--- Records supplied Enclosed Below ---

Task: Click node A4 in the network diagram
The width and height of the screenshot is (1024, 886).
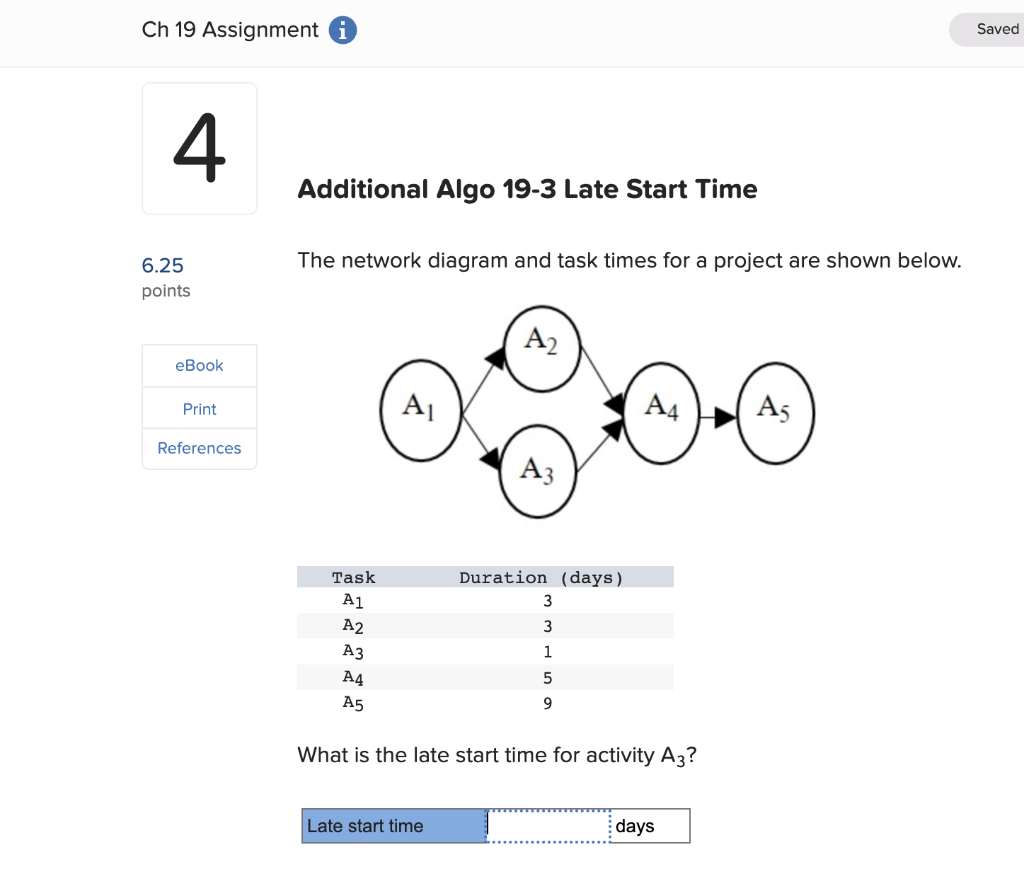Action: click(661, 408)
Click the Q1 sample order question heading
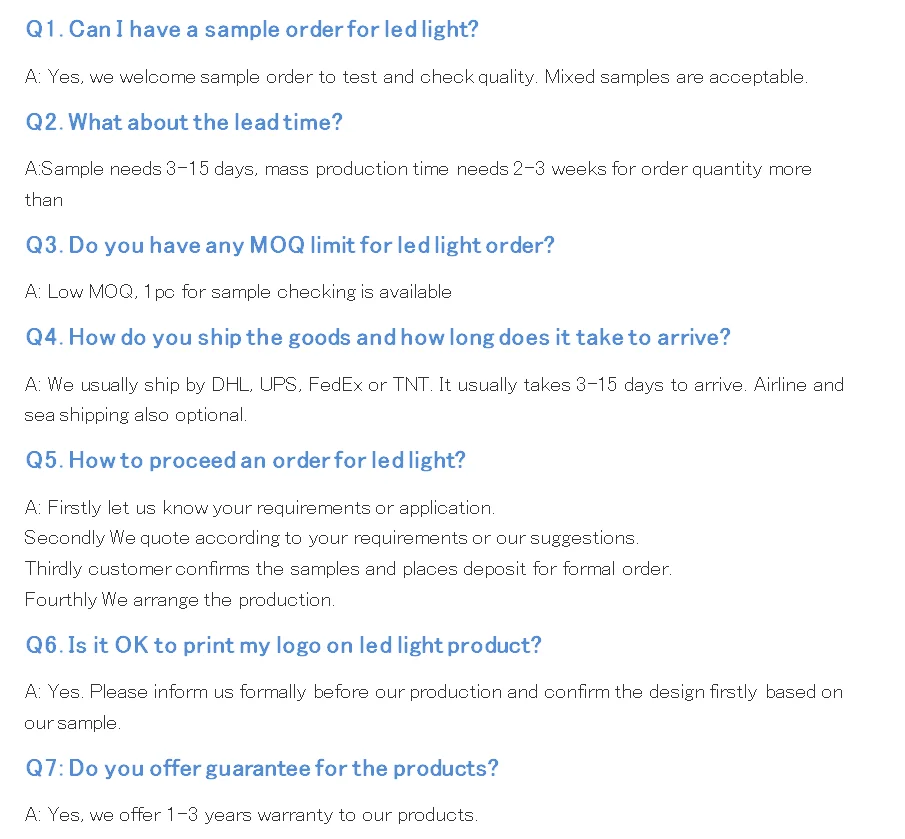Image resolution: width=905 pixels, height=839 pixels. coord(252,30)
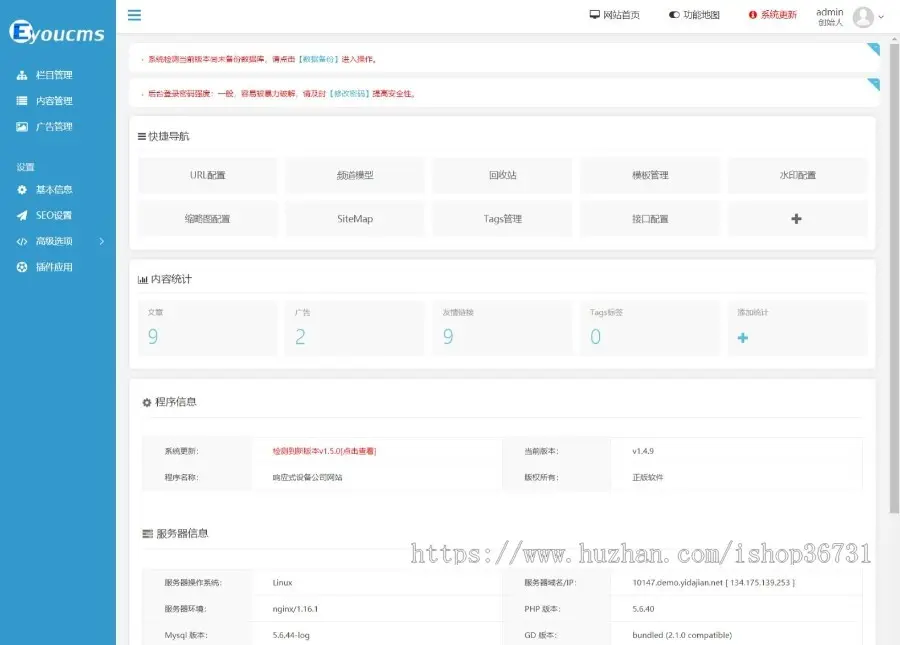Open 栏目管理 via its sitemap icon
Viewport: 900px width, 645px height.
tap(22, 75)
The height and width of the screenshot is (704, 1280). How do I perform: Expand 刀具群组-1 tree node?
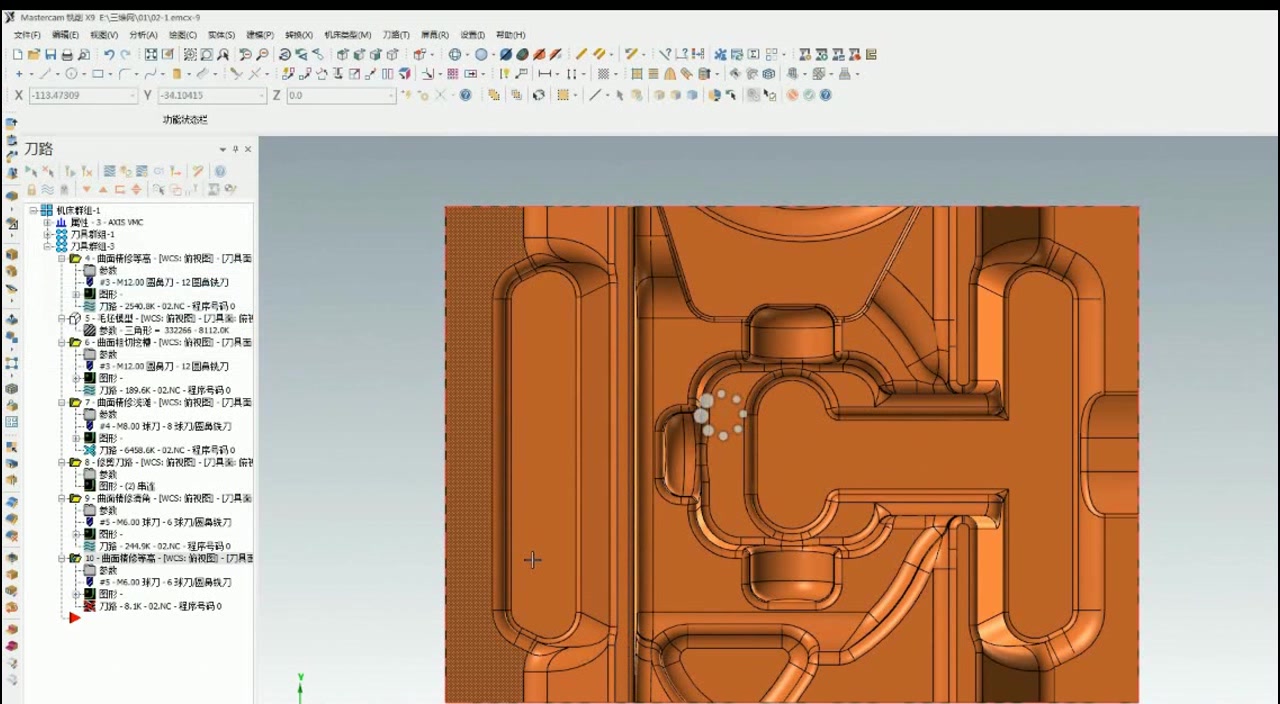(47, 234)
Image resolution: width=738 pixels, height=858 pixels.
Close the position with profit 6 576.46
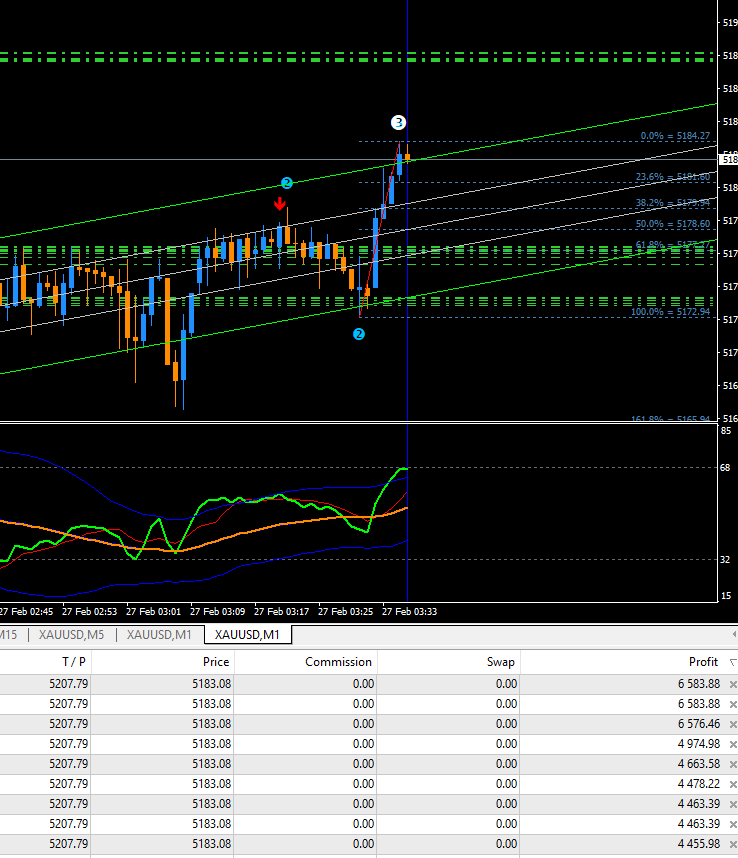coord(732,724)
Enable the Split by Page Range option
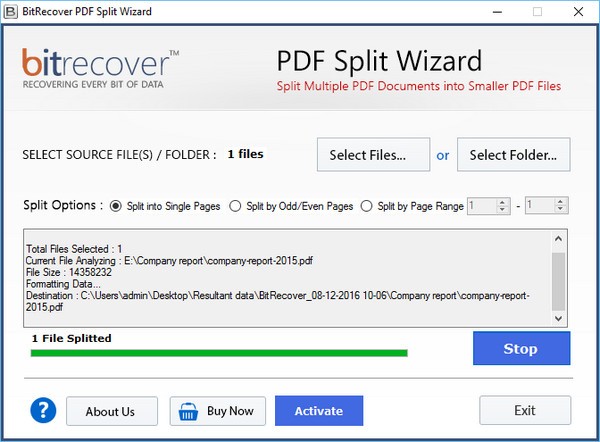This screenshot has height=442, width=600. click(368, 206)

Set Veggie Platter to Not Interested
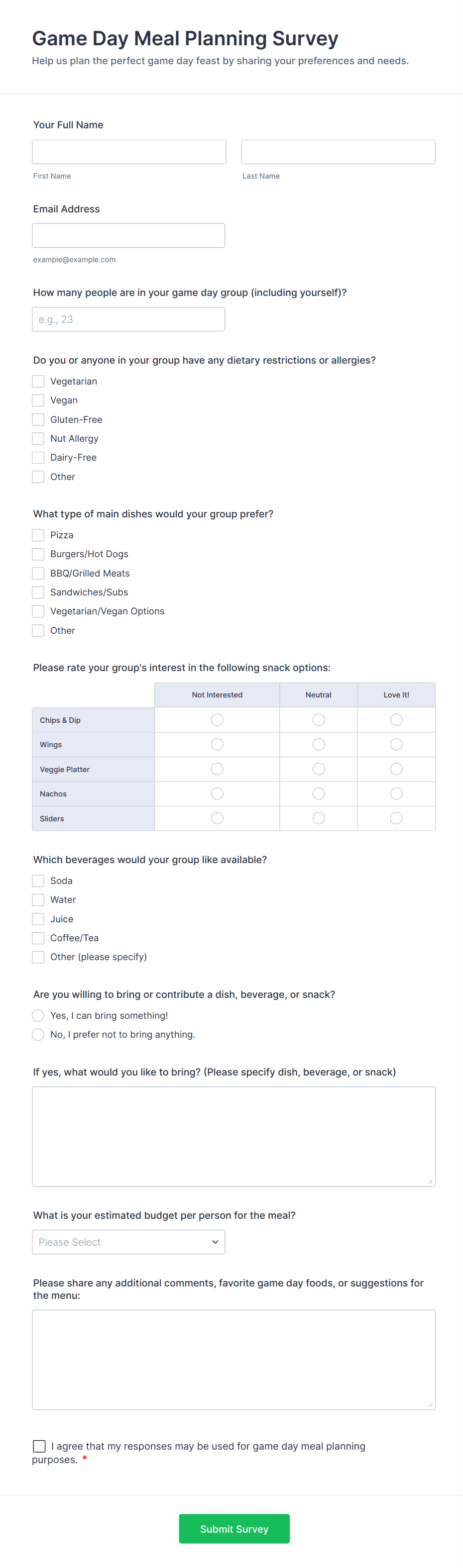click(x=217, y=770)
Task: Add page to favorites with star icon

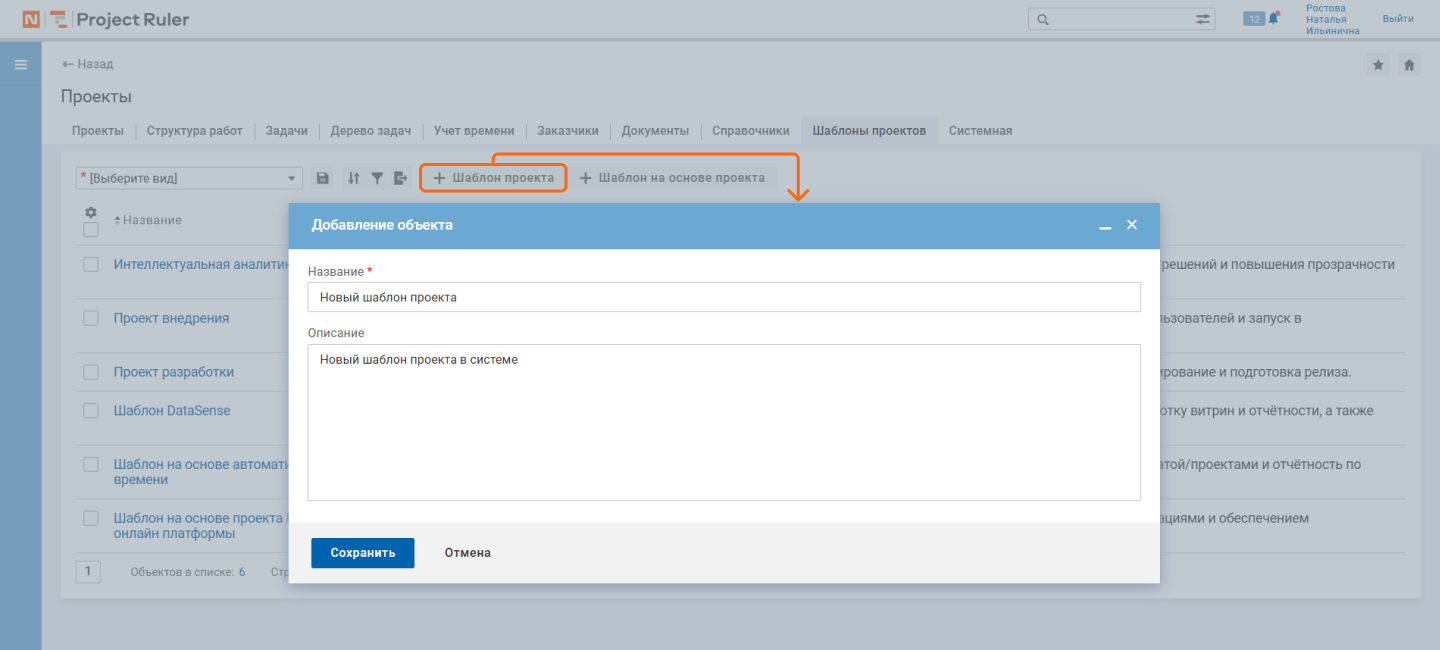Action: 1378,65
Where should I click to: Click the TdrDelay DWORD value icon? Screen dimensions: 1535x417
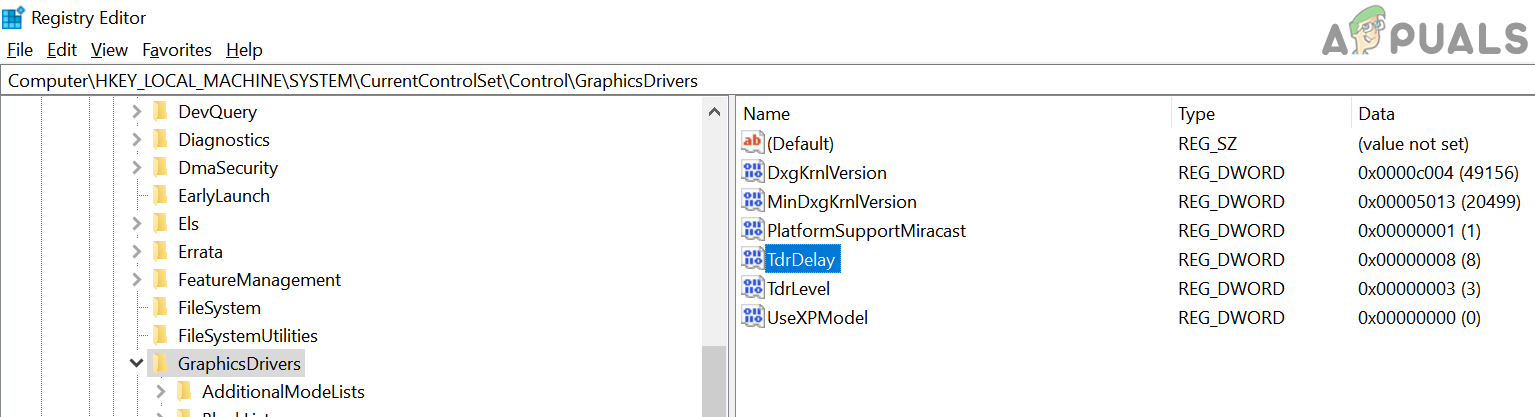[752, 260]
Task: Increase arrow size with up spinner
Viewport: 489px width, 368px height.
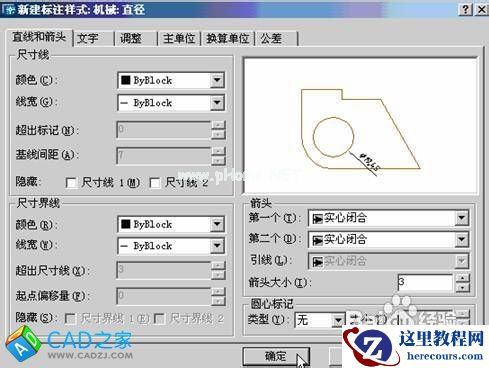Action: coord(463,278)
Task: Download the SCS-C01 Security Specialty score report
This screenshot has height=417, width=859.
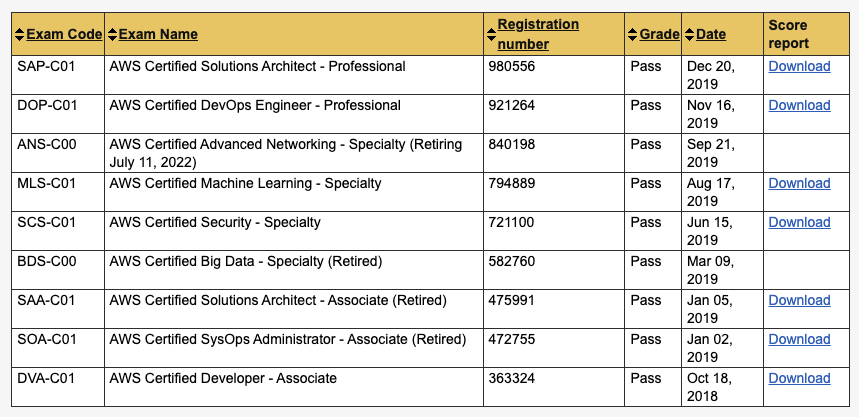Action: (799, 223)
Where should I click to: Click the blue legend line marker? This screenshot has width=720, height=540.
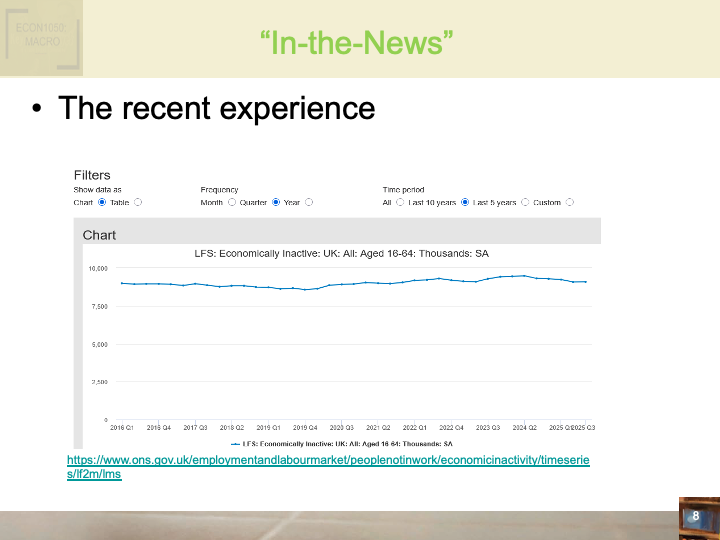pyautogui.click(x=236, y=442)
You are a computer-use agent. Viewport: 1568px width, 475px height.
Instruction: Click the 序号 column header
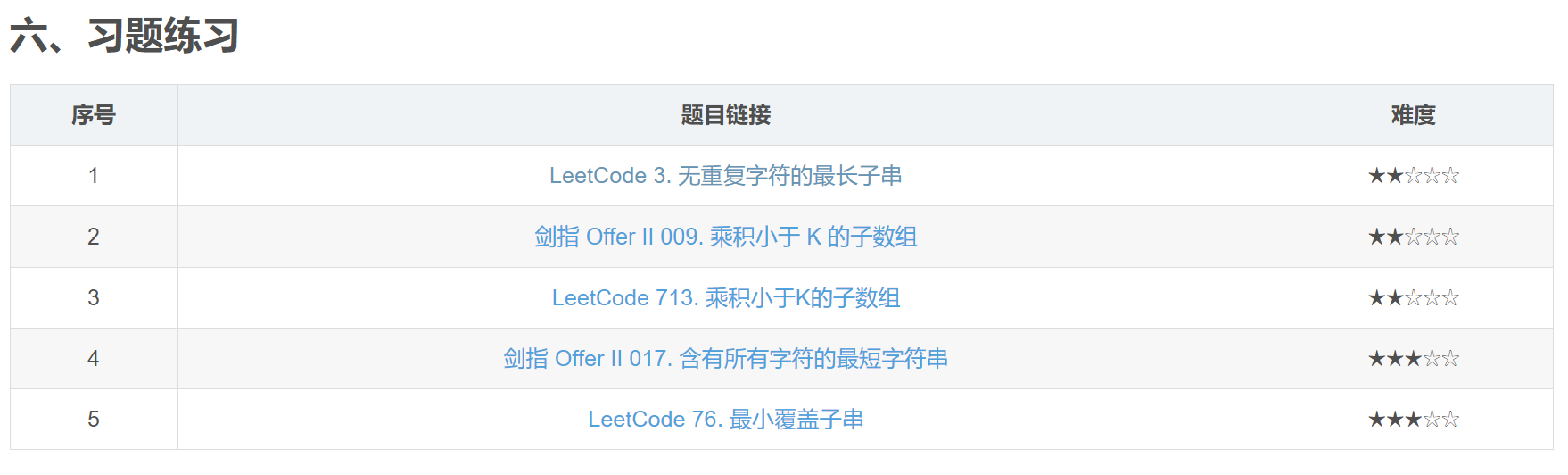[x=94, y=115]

--- End of Enclosed Records supplied ---

### What needs to be done
Would you output each entry exactly and leave the pictures behind?

### Answer to this exercise
Task: Click node A4 in the network diagram
The width and height of the screenshot is (1024, 886).
Action: click(661, 408)
Click the Q1 sample order question heading
Image resolution: width=905 pixels, height=839 pixels. coord(252,30)
Open 栏目管理 via its sitemap icon
Viewport: 900px width, 645px height.
tap(22, 75)
The height and width of the screenshot is (704, 1280). How do I perform: Expand 刀具群组-1 tree node?
(47, 234)
Image resolution: width=738 pixels, height=858 pixels.
Close the position with profit 6 576.46
coord(732,724)
Enable the Split by Page Range option
This screenshot has height=442, width=600. click(368, 206)

Set Veggie Platter to Not Interested
click(x=217, y=770)
Task: Add page to favorites with star icon

Action: 1378,65
Where should I click to: Click the TdrDelay DWORD value icon? Screen dimensions: 1535x417
[752, 260]
Task: Increase arrow size with up spinner
Viewport: 489px width, 368px height.
Action: coord(463,278)
Task: Download the SCS-C01 Security Specialty score report
This screenshot has height=417, width=859.
Action: (799, 223)
Where should I click to: Click the blue legend line marker? This screenshot has width=720, height=540.
pyautogui.click(x=236, y=442)
You are a computer-use agent. Viewport: 1568px width, 475px height.
Instruction: Click the 序号 column header
[x=94, y=115]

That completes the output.